3. 결 과 Cell proliferation assay 결과, HSC-3와 HSC-4 세포주 모두에서 Cripto-1 발현을 억제시킨 실험군의 세포 증식이 대조군에 비해 통계학적으로 유의한 수준으로 감소하였다 (p < .001). Cell migration assay 결과, Cripto-1의 발현을 억제시킨 HSC-3와 HSC-4 세포주에서 48시간 및 72시간 후 세포 이동이 대조군 에 비해 통계학적으로 유의한 수준으로 감소하였다 (p < .001). Cripto-1 억제 시, 세포의 생존과 증식, 이동에 관여하는 신호전달 분자들을 확인한 결과, p-Src(Tyr416) 발현은 변화가 없는 반면 p-AKT(Ser473) 및 p-ERK1/2(Thr202 /Tyr204)의 활성은 현저히 감소되었다. Cripto-1 억제 시, EMT 관련 분자들의 발현 변화를 관찰한 결과, nuclear NF-κB, Slug, Twist 발현은 감소되었고, E-cadherin 발현 증가 및 Vimentin 발현 감소를 확인하였다. 또한, Cripto-1 억제 결과, MMP-2는 발현의 변화가 없는 반면, MMP-9의 발현은 현저히 감소 되었다.

4. 결 론 구강편평세포암종에서 Cripto-1은 AKT/MAPK 신호체계, EMT 신호체계, 그리고 MMP-9 발현을 통해 세포 증식과 이동을 조절하는 것으로 여겨진다. 따라서, Cripto-1을 억제 시, 이들 신호전달체계를 차단하여 구강암의 증식과 진행을 억제할 수 있을 것으로 생각되어진다. 결론적으로, Cripto-1 발현의 억제는 OSCC 환자를 위한 새로운 치료 전략이 될 수 있음을 시사한다.

Background/Aims: The most common type of oral cancer is known as oral squamous cell carcinoma (OSCC) which is a highly invasive malignant tumor with frequent cervical lymph node metastasis. Despite the advanced therapeutic strategies for OSCC, the 5-year survival rate of patients with OSCC is merely 50%. Therefore, it is necessary to find novel prognostic factors and treatment modalities to prevent OSCC progression. Cripto-1 or teratocarcinoma-derived growth factor-1 (TDGF-1) is a member of the epidermal growth factor–Cripto-1/FRL-1/Cryptic (EGF–CFC) family. Cripto-1 has been found to be overexpressed in several human cancers including breast, colon, lung, cervix, stomach, and pancreatic cancer. Epithelial-to-mesenchymal transition (EMT) is process that is physiologically involved in development, tissue regeneration and wound healing. In Vitro and in vivo studies have shown that Cripto-1 plays important oncogenic roles during tumorigenesis and tumor progression by promoting cell proliferation, migration, invasion and tumor angiogenesis as well as induction of EMT. In OSCC, EMT is a critical event to enhance the migration and invasion of OSCC cells. Therefore, the aims of this study were to determine whether knockdown of Cripto-1 by siRNA could inhibit cell proliferation and migration in OSCC cell lines, and to identify the molecular mechanism of Cripto-1 to play an oncogenic role in OSCC.

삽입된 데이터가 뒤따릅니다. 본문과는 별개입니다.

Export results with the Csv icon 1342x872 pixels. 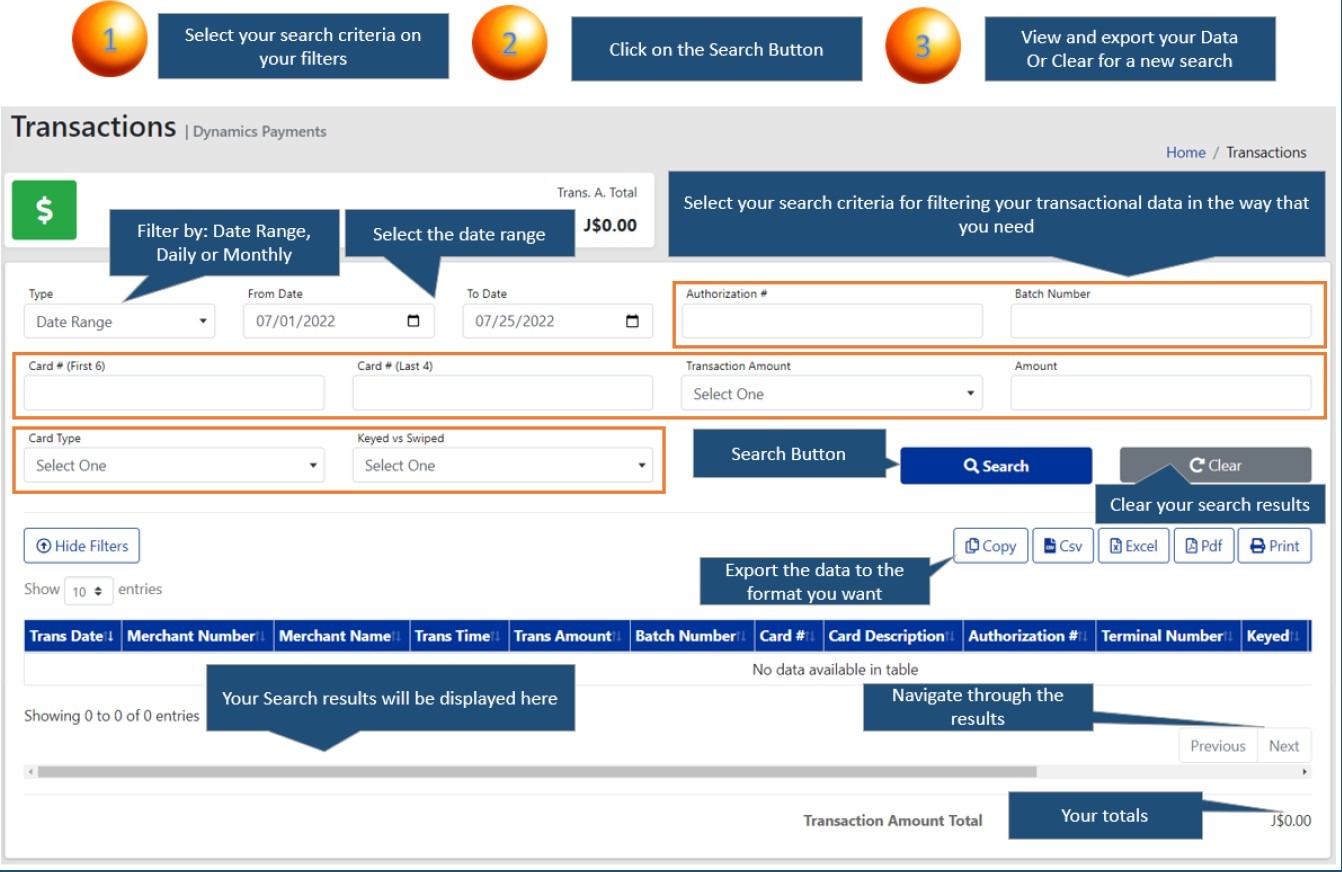pyautogui.click(x=1063, y=545)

Methods: Cripto-1 expression in 13 OSCC cell lines was evaluated by western blotting. In Vitro Cell proliferation and migration assays were performed using HSC-3 and HSC-4, which showed relatively high expression of Cripto-1. For Cripto-1 knockdown, cells were transfected with 50nM of siRNA. The inhibition of Cripto-1 expression was confirmed by western blotting. WST-1 assay was used to evaluate cell proliferation. Cell migration was assessed using a transwell assay. In order to investigate the molecular mechanism of Cripto-1, Cripto-1 expression was inhibited in HSC-3 cells and the following changes of downstreaming signaling were examined by western blotting.

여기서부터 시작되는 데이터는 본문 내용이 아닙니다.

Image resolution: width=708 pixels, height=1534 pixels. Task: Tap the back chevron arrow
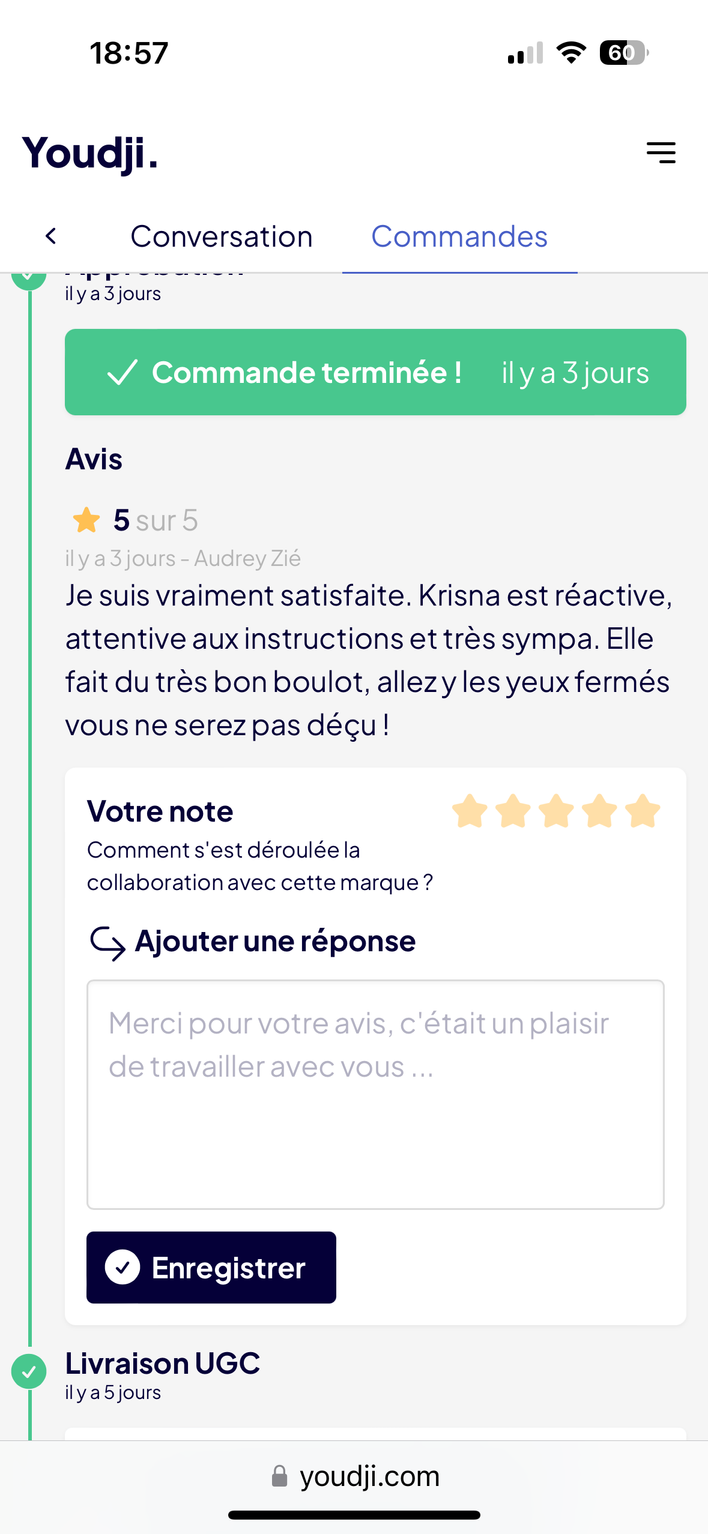point(51,236)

Results: In the cell proliferation assay, transfection with anti-Cripto-1 siRNA (50nM) induced a statistically significant decrease in the proliferation of HSC-3 and HSC-4 (p < .001 , respectively). In the cell migration assay, after 48h and 72h incubation, there was a statistically significant decrease in migration of both cells transfected with the anti-Cripto-1 siRNA at every time point, respectively. (p < .001). After knockdown of Cripto-1, the activities of p-AKT (ser473) and p-ERK1 / 2 (Thr202 / Tyr204) were markedly decreased but the expression of p-Src was not changed. Expression of nucleus NF-κB, Slug, Twist which are related with EMT, was decreased. E-cadherin expression was increased, but vimentin expression was decreased. In addition, expression of MMP-2 was not changed but expression of MMP-9 was remarkably decreased.

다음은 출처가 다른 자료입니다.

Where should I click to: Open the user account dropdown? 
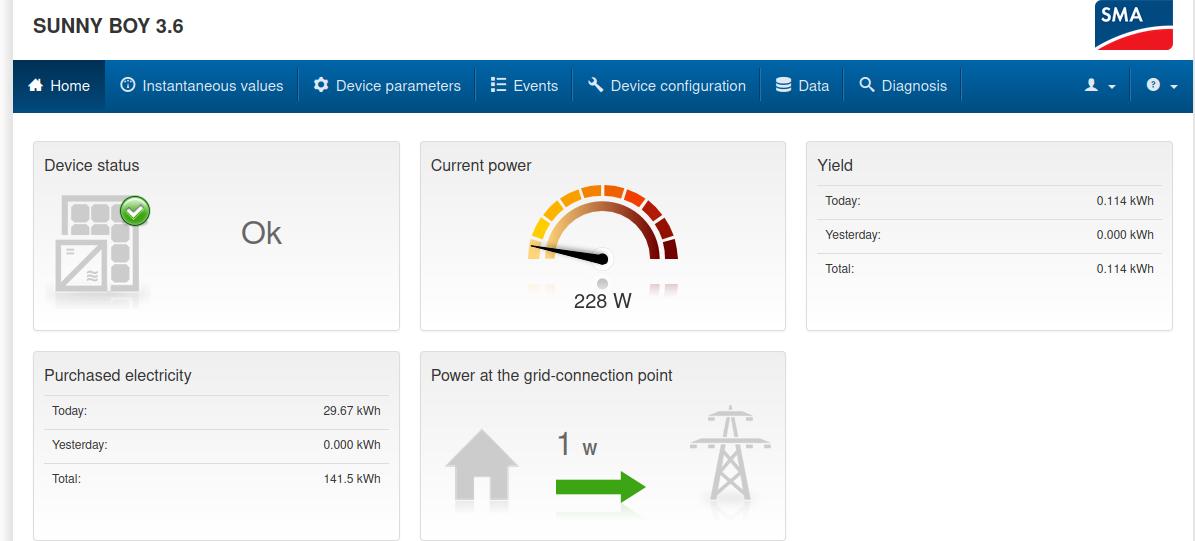point(1100,86)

Conclusion: Knockdown of Cripto-1 could significantly inhibit cell proliferation and migration of OSCC cells through the AKT/MAPK signaling pathway. In addition, Cripto-1 could regulate the cell migration of OSCC by modulating EMT-related molecules and MMP-9. Therefore, suppression of Cripto-1 may be a new therapeutic strategies for the patients with OSCC.